■ TEXT PROVIDED:
<<<<

Instead of just building it with a light vibe coding session, I decided to feed this into the spec-kit framework to see what SDD would produce.

My input description (this was my first mistake):

"This project is a Chrome extension that analyzes news articles and other web content to detect and reduce bias. The extension extracts the full text of an article, highlights loaded or emotional language directly in the page, and generates a side panel with structured analysis. It identifies factual claims, classifies them, and uses a language model to check those claims against external evidence from web search and fact-checking sources..."

I kept going, adding AI backends, performance requirements, privacy controls, and more. What should have been "highlight bias words" became a comprehensive news analysis platform description.

What Spec-Kit Generated

The framework took my verbose description and created:

  • 18 functional requirements (FR-001 through FR-018)
  • 6 detailed data models (ArticleContent, BiasHighlight, FactualClaim, etc.)
  • 8 API endpoints for different analysis functions
  • 96 numbered tasks organized into phases
  • Performance targets (<2s analysis, <500ms highlighting)
  • Multiple processing modes (local AI, cloud APIs)

Looking at this output, any reasonable person would think this was a serious enterprise project- which would be fine if I was building a real product, but I was just trying to test SDD.

The Implementation Reality Check

After half a day of following the generated spec with extensive "vibe-coding" (rapid, intuitive development), here's what I actually built:

What Works:

  • ✅ Extracts text from web pages
  • ✅ Finds basic patterns like "73%" and "$2.3 billion"
  • ✅ Has a storage system

What Doesn't Work:

  • ❌ Buggy, basic bias detection
  • ❌ No fact-checking

The harsh truth: I have a basic app that finds percentages in text, not a Chrome extension that detects bias.

>>>>

■ BRIEF:
Answer these from the spec-kit write-up:
(a) How many numbered tasks did the framework generate?
(b) How long did the author spend following the generated spec?
(c) What two example patterns does the working extension find?

■ INFORMATION SHOWN:
<<<<

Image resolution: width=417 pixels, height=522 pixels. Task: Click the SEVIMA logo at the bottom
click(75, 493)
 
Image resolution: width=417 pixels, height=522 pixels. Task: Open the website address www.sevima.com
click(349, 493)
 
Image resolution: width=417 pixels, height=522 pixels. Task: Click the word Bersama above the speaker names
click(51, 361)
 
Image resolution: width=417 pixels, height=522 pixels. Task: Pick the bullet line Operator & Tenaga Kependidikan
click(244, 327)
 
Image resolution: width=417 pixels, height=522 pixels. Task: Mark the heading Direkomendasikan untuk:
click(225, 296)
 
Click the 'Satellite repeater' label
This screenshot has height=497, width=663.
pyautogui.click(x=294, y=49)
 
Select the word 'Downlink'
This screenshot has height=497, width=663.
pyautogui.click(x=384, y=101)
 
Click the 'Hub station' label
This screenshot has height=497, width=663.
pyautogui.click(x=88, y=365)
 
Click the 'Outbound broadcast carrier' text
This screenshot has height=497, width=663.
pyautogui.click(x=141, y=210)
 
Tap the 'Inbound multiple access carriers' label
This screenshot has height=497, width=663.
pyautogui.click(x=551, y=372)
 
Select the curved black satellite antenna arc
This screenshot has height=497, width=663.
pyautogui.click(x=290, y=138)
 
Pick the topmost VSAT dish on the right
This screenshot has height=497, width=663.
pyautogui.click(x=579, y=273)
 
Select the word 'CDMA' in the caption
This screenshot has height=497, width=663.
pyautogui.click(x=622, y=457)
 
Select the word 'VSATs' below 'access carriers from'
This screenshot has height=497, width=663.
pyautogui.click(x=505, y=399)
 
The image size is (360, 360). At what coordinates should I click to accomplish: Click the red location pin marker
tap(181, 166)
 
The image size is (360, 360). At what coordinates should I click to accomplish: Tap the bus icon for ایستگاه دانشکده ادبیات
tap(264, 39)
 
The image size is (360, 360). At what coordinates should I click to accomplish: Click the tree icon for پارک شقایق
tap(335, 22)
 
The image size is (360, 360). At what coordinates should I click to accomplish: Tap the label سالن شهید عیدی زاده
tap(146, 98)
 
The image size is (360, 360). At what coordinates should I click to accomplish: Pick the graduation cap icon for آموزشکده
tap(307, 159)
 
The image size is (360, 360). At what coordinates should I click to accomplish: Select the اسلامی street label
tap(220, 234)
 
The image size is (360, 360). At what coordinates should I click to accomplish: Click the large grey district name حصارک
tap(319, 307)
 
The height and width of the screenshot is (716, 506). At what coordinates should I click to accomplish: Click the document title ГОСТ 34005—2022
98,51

>>>>

■ SOLUTION FOR THIS PROBLEM:
(a) 96
(b) Half a day
(c) "73%" and "$2.3 billion"